_Assigned task:_
Search the data for the word "target". Reproduce every line where it is found.

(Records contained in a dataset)
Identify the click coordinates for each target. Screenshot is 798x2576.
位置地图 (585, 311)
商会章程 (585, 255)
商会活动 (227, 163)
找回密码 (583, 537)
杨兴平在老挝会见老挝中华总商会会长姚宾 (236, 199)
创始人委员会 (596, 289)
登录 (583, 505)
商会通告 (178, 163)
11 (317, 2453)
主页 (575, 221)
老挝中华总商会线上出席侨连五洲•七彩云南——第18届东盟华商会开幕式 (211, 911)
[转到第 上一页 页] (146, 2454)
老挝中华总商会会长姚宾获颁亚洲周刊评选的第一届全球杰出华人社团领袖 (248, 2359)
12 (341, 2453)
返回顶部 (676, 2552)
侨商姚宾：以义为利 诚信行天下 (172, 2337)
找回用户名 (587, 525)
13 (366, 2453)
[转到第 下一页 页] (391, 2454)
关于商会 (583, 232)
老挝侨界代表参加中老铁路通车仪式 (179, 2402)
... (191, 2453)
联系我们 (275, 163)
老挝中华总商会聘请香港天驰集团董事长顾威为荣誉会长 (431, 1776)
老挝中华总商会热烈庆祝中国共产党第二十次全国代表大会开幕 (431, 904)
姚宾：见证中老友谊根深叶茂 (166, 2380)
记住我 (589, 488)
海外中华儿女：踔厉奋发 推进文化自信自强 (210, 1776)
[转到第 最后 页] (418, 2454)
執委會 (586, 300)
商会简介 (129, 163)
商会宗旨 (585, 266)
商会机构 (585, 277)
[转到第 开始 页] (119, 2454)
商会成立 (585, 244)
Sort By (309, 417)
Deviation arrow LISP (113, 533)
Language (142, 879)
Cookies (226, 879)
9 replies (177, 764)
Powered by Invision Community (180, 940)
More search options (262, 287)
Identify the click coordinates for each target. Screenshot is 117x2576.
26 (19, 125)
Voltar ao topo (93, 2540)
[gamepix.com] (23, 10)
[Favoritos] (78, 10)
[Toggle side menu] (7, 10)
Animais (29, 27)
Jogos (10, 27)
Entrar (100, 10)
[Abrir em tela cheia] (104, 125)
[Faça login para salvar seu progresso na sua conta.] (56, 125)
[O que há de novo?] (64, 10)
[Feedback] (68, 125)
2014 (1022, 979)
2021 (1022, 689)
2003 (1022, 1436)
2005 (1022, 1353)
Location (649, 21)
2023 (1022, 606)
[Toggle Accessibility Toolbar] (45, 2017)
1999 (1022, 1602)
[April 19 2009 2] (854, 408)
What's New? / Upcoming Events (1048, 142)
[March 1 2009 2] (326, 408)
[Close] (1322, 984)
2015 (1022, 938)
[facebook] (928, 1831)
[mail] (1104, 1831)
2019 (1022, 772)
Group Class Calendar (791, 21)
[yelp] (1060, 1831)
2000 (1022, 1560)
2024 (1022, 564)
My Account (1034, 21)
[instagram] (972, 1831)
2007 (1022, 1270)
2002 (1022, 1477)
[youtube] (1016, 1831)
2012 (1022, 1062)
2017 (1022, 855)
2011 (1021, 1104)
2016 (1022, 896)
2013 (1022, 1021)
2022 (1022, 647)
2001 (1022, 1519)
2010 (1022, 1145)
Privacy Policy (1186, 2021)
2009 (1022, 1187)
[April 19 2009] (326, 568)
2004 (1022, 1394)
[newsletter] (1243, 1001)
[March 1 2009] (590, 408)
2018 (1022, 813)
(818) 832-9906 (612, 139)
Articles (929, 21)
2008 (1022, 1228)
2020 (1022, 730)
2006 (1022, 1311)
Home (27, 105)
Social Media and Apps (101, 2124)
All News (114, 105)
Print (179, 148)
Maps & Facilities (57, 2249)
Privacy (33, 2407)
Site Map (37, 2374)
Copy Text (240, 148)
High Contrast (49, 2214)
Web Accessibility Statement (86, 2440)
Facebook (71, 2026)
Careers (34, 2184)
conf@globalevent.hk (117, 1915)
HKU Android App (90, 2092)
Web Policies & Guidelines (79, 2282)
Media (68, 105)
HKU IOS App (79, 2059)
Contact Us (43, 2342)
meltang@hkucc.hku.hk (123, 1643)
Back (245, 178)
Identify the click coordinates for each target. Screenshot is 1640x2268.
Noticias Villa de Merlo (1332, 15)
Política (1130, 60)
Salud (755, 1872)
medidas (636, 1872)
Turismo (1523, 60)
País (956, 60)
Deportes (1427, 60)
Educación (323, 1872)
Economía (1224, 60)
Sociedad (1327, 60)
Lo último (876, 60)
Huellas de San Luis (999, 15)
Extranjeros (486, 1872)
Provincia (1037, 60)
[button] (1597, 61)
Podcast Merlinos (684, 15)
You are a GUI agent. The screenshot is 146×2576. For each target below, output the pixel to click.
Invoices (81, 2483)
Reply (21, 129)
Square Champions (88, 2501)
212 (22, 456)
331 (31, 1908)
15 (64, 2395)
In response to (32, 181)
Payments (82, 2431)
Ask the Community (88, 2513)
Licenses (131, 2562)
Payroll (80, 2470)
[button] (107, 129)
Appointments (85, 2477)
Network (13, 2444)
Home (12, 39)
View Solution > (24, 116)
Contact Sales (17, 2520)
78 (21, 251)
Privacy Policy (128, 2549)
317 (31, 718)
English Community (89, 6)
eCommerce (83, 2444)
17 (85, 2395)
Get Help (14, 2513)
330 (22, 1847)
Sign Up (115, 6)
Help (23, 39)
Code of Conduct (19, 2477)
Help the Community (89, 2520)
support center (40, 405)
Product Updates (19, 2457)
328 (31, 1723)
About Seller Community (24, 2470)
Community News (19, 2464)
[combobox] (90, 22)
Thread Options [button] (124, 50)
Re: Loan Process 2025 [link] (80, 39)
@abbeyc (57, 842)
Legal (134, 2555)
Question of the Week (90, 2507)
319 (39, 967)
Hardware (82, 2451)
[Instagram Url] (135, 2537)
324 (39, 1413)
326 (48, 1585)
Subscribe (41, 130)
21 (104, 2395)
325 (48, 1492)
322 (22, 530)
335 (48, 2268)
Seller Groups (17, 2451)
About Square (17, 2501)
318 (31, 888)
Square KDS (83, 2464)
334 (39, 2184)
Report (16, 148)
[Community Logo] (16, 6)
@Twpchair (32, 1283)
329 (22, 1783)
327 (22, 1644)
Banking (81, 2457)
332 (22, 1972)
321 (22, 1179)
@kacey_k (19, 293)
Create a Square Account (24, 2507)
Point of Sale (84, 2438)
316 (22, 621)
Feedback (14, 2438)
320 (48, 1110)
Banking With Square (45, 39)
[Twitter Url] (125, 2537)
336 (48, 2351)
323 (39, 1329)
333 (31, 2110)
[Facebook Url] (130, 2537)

_Task solution:_
Identify the click coordinates for each target. Screenshot is 798x2576.
Identify the click coordinates for each target. Screenshot is 117x2576.
Identify the click coordinates for each target. Screenshot is 1640x2268.
You are a GUI agent. The screenshot is 146×2576. For each target below, output the pixel to click.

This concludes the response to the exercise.